- WHAT THE TASK ASKS
Reproduce all of the records below, swapping each "Instruction:" for "Command:" and leaving everything else unchanged.

/---

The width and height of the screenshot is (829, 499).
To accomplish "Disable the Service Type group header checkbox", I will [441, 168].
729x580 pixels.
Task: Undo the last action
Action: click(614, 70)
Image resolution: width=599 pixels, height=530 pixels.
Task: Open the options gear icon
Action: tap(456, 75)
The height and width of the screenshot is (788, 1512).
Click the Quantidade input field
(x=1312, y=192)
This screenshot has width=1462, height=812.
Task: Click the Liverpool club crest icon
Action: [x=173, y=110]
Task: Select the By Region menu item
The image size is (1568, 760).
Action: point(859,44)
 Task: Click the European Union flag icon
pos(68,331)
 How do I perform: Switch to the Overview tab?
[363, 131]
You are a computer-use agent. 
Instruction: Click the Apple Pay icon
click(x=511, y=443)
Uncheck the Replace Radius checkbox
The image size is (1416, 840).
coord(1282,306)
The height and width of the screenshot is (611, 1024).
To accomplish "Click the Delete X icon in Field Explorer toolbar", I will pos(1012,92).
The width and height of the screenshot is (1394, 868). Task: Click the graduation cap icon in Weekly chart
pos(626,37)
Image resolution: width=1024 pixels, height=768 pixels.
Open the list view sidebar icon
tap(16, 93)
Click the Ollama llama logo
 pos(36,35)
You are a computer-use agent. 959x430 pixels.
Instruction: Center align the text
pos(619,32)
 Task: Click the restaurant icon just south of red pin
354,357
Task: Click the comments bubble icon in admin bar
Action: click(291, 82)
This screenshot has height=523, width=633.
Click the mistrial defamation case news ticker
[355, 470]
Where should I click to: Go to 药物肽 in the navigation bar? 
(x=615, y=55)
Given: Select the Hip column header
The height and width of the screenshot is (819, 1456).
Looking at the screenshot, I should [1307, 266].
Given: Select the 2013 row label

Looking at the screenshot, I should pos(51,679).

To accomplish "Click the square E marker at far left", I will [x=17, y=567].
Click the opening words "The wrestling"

\---

- THE REPLY
The width and height of the screenshot is (829, 499).
To accomplish "Disable the Service Type group header checkbox", I will [441, 168].
729x580 pixels.
Task: Undo the last action
Action: click(614, 70)
Image resolution: width=599 pixels, height=530 pixels.
Task: Open the options gear icon
Action: tap(456, 75)
The height and width of the screenshot is (788, 1512).
Click the Quantidade input field
(x=1312, y=192)
This screenshot has width=1462, height=812.
Task: Click the Liverpool club crest icon
Action: [x=173, y=110]
Task: Select the By Region menu item
The image size is (1568, 760).
Action: point(859,44)
 Task: Click the European Union flag icon
pos(68,331)
 How do I perform: Switch to the Overview tab?
[363, 131]
You are a computer-use agent. 
Command: Click the Apple Pay icon
click(x=511, y=443)
Uncheck the Replace Radius checkbox
The image size is (1416, 840).
coord(1282,306)
The height and width of the screenshot is (611, 1024).
To accomplish "Click the Delete X icon in Field Explorer toolbar", I will pos(1012,92).
The width and height of the screenshot is (1394, 868). Task: Click the graduation cap icon in Weekly chart
pos(626,37)
Image resolution: width=1024 pixels, height=768 pixels.
Open the list view sidebar icon
tap(16, 93)
Click the Ollama llama logo
 pos(36,35)
You are a computer-use agent. 959x430 pixels.
Command: Center align the text
pos(619,32)
 Task: Click the restaurant icon just south of red pin
354,357
Task: Click the comments bubble icon in admin bar
Action: click(291, 82)
This screenshot has height=523, width=633.
Click the mistrial defamation case news ticker
[355, 470]
Where should I click to: Go to 药物肽 in the navigation bar? 
(x=615, y=55)
Given: Select the Hip column header
The height and width of the screenshot is (819, 1456).
Looking at the screenshot, I should [1307, 266].
Given: Select the 2013 row label

Looking at the screenshot, I should pos(51,679).

To accomplish "Click the square E marker at far left", I will [x=17, y=567].
Click the opening words "The wrestling"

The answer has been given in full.